Statistics¶
Statistical functions for well log data with depth-weighted calculations.
This module provides both weighted (by depth intervals) and arithmetic (unweighted) statistical functions for well log analysis.
- logsuite.analysis.statistics.compute_intervals(depth)[source]¶
Compute depth intervals (thicknesses) for each sample point.
Uses midpoint method: each sample represents the interval from halfway to the previous sample to halfway to the next sample.
- Parameters:
depth (np.ndarray) – Depth values (must be sorted ascending)
- Returns:
Interval thickness for each depth point
- Return type:
np.ndarray
Examples
>>> depth = np.array([1500, 1501, 1505]) >>> compute_intervals(depth) array([0.5, 2.5, 2.0])
The intervals are: - 1500: from 1500 to 1500.5 = 0.5m (first point gets half interval to next) - 1501: from 1500.5 to 1503 = 2.5m (midpoint to midpoint) - 1505: from 1503 to 1505 = 2.0m (last point gets half interval from prev)
- logsuite.analysis.statistics.compute_zone_intervals(depth, top, base)[source]¶
Compute depth intervals truncated to zone boundaries.
Uses the midpoint method but truncates intervals at zone boundaries to ensure thickness is correctly attributed to each zone.
- Parameters:
- Returns:
Interval thickness for each depth point, truncated to zone boundaries.
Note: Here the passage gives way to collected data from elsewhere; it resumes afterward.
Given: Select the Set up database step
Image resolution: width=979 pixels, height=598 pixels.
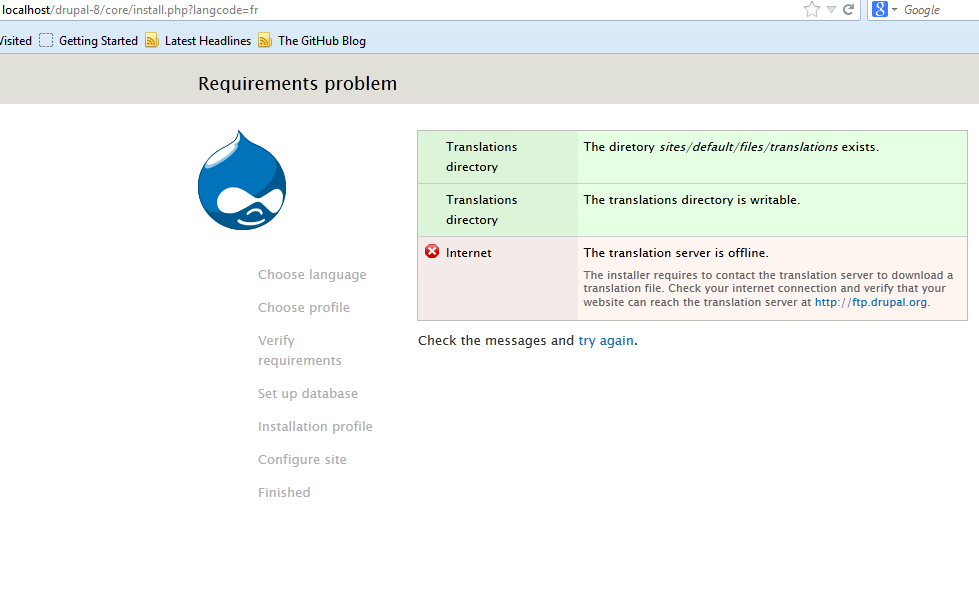Looking at the screenshot, I should [308, 394].
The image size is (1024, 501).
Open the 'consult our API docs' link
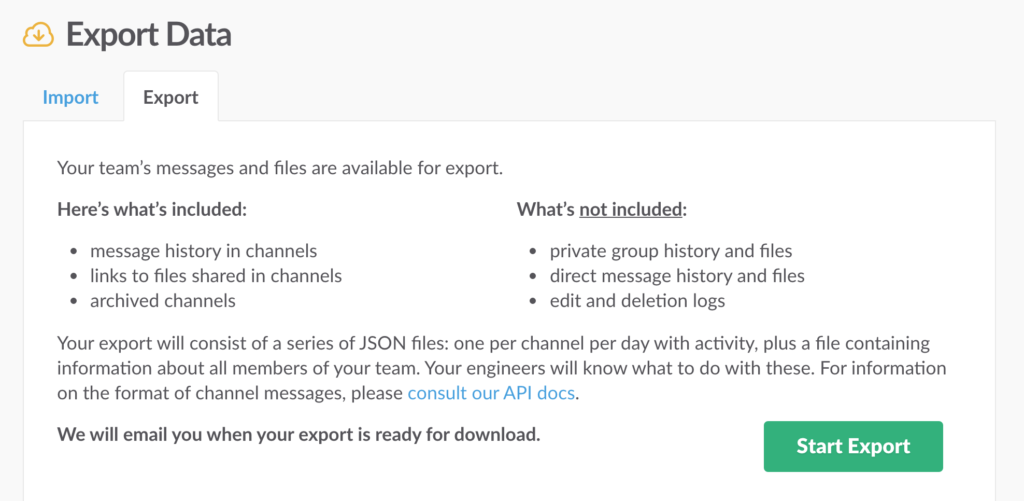click(491, 393)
Points outside the zone have zero interval.
- Return type:
np.ndarray
Examples
>>> depth = np.array([2708.0, 2708.3, 2708.4, 2708.6]) >>> # Zone from 2708.0 to 2708.4 >>> compute_zone_intervals(depth, 2708.0, 2708.4) array([0.15, 0.2, 0.05, 0.0])
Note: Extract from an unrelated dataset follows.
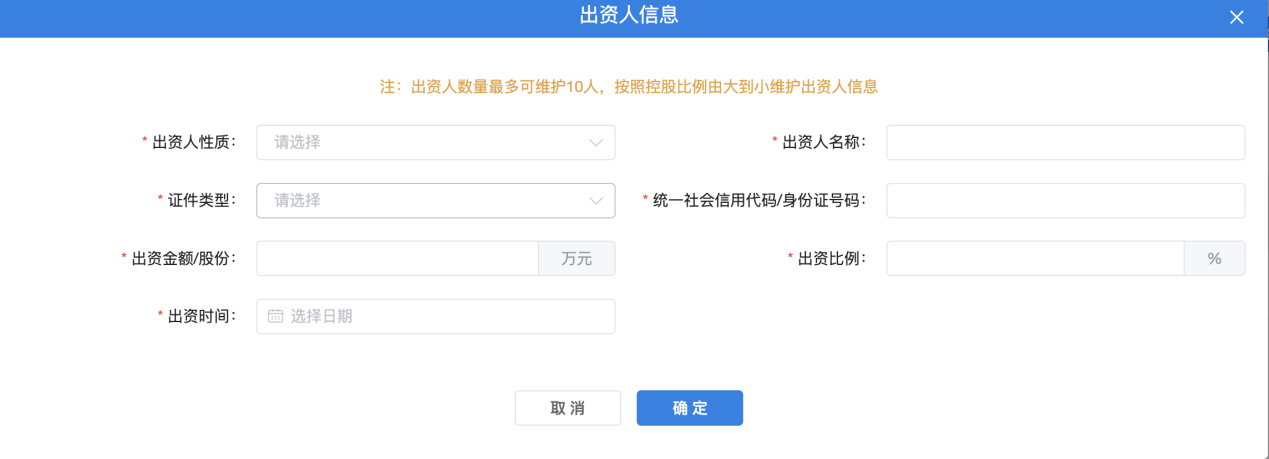Click the 万元 unit suffix
Screen dimensions: 1269x459
[577, 259]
The intervals are truncated at zone boundary 2708.4: - 2708.0: from 2708.0 to midpoint(2708.0, 2708.3)=2708.15 = 0.15m - 2708.3: from 2708.15 to midpoint(2708.3, 2708.4)=2708.35 = 0.2m - 2708.4: from 2708.35 to 2708.4 (zone boundary) = 0.05m (truncated) - 2708.6: outside zone = 0.0m
- logsuite.analysis.statistics.mean(values, weights=None, method=None)[source]¶
Compute mean with optional method selection.
- Parameters:
values (np.ndarray) – Property values (may contain NaN)
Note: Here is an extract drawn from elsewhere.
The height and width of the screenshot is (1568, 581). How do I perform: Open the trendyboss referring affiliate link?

weights (np.ndarray, optional) – Weights (depth intervals) for weighted calculation
method (str, optional) – ‘weighted’ for depth-weighted mean, ‘arithmetic’ for simple mean. If None, returns dict with both methods.
- Returns:
If method specified: single float value If method is None: {‘weighted’: float, ‘arithmetic’: float}
- Return type:
Examples
>>> values = np.array([0.1, 0.2, 0.3]) >>> weights = np.array([1.0, 2.0, 1.0]) >>> mean(values, weights) {'weighted': 0.2, 'arithmetic': 0.2} >>> mean(values, weights, method='weighted') 0.2 >>> mean(values, weights, method='arithmetic') 0.2
- logsuite.analysis.statistics.sum(values, weights=None, method=None)[source]¶
Compute sum with optional method selection.
- Parameters:
values (np.ndarray) – Property values (may contain NaN)
weights (np.ndarray, optional) – Weights (depth intervals) for weighted calculation
method (str, optional) – ‘weighted’ for depth-weighted sum, ‘arithmetic’ for simple sum. If None, returns dict with both methods.
- Returns:
If method specified: single float value If method is None: {‘weighted’: float, ‘arithmetic’: float}
- Return type:
Examples
>>> values = np.array([0, 1, 0]) # NTG values >>> weights = np.array([0.5, 2.5, 2.0]) >>> sum(values, weights, method='weighted') 2.5 # Net thickness >>> sum(values, weights, method='arithmetic') 1.0 # Simple count of net samples
- logsuite.analysis.statistics.std(values, weights=None, method=None)[source]¶
Compute standard deviation with optional method selection.
- Parameters:
values (np.ndarray) – Property values (may contain NaN)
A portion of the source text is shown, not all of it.